7.3 years ago
Mateusz ▴ 70

Hi,

I want to use gene tables from UCSC to retrieve genes, exons and introns separately. What puzzles me is that exon frames contains values ranging from -1 to 2, so in total 4 'different' registers. For instance:

NM_001308203 (...) -1,0,1,2,0,0,1,0,1,2,1,1,1,0,1,1,2,2,0,2,1,1


I've skipped some of the fields due to improved readability.

If our exon localization on the chromosome is let's say [451:987] with frame 1 it's obvious it will be exonStart:exonEnd 452:987. But what happens if exon frame is -1? It will be then 450:987? It seems so, but then why isn't it then in the table - exonStart:exonEnd 450:987 with exon frame 0?

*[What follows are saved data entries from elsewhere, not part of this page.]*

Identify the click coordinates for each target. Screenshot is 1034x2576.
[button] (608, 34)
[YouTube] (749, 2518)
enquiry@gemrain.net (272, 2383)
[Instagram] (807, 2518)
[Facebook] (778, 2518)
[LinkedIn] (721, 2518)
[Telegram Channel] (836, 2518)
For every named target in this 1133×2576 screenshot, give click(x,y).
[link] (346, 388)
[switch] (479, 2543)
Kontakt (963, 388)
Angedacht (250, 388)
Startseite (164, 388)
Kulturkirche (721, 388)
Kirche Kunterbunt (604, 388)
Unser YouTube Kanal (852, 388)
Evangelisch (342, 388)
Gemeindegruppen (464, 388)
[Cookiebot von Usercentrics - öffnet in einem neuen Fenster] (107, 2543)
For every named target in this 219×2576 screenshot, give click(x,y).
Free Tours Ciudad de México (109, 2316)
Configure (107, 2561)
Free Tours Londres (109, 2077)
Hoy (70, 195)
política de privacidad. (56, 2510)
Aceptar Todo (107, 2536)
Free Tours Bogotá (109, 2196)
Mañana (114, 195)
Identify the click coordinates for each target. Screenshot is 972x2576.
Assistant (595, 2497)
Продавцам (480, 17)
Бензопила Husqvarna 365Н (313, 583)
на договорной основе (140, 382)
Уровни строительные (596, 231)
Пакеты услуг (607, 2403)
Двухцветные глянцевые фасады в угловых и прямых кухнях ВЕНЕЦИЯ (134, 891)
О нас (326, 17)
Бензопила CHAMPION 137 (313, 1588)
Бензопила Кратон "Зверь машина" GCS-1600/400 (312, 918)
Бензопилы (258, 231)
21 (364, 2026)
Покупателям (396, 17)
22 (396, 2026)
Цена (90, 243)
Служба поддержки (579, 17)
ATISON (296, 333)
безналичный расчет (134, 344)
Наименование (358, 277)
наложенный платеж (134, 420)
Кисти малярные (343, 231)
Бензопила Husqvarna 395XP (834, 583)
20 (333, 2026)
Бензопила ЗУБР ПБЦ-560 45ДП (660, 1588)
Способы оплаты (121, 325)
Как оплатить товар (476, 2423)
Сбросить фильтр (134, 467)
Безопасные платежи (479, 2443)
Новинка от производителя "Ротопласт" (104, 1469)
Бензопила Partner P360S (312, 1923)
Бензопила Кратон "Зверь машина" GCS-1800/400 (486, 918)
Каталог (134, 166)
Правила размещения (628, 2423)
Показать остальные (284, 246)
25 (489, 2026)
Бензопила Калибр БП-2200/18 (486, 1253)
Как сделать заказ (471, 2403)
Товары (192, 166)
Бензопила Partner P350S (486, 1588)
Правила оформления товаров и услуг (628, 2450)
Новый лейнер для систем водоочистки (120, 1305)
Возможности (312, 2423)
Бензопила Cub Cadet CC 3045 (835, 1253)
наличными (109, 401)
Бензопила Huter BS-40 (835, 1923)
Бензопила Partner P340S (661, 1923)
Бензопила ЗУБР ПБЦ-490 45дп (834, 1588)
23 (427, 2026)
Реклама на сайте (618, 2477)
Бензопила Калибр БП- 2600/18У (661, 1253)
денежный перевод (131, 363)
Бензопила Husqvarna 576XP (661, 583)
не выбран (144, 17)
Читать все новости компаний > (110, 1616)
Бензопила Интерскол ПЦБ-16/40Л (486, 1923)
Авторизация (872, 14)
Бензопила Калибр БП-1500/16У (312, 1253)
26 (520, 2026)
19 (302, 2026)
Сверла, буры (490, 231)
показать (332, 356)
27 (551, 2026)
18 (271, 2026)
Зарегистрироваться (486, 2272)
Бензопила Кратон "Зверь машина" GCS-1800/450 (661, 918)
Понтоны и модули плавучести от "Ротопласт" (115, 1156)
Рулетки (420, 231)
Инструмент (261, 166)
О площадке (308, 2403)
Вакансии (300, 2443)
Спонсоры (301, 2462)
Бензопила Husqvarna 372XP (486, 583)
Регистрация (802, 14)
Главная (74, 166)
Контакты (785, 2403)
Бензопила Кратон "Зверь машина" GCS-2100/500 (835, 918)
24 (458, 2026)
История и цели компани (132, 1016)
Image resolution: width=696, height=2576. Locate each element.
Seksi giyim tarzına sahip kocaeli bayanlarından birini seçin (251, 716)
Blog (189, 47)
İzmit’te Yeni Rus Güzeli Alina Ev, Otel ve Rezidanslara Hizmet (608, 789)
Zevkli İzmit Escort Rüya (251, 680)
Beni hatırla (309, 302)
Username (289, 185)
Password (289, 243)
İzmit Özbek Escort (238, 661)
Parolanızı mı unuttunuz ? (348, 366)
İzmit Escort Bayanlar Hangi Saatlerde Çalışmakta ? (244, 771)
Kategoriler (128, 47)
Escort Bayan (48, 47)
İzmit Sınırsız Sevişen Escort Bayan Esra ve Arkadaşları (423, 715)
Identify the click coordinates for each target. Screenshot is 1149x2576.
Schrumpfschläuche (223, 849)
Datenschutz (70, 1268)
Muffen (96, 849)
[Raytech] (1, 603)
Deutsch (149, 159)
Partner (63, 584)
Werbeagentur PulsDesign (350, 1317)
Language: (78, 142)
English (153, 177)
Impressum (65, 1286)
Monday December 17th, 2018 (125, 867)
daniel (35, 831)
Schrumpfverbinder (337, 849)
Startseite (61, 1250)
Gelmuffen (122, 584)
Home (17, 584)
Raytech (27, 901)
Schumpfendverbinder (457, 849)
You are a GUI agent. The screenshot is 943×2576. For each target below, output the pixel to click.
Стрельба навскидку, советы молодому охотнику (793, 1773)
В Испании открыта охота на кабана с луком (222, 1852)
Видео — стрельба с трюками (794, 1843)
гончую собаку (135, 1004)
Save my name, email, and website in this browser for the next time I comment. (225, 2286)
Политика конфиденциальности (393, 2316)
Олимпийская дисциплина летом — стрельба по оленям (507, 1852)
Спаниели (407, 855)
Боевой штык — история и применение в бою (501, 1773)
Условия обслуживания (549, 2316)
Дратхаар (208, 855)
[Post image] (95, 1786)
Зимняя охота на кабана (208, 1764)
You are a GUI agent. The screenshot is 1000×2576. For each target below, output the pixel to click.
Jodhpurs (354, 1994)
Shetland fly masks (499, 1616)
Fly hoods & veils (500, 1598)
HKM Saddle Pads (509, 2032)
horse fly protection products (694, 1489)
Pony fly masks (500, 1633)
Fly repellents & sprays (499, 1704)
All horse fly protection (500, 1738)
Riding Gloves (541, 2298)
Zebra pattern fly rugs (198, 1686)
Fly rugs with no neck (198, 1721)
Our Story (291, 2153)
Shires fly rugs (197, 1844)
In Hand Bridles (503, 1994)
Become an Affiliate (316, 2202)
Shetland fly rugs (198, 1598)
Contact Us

I guess it's quite simple question but I just want to make sure I understand completely their denominations.

7.3 years ago

From the description of the refGene table:

"Exon frame {0,1,2}, or -1 if no frame for exon"

Yeah, it'd be nice if they'd used a "." or NA or something. Presumably that's UTR.

Thanks! I was going through their websites but didn't saw it.

7.3 years ago
Martombo ★ 3.0k

That means that the start codon is on the second exon, therefore the first exon contains only the 5'UTR and therefore doesn't really have a "frame".

On genbank you can see that the CDS starts at position 218 and the first exon only goes on until position 104.

7.3 years ago

-1 means (for this transcript), exon1 is in UTR. 0, 1 and 2 represent frame 1, 2 and 3 respectively (0 based indexing-UCSC).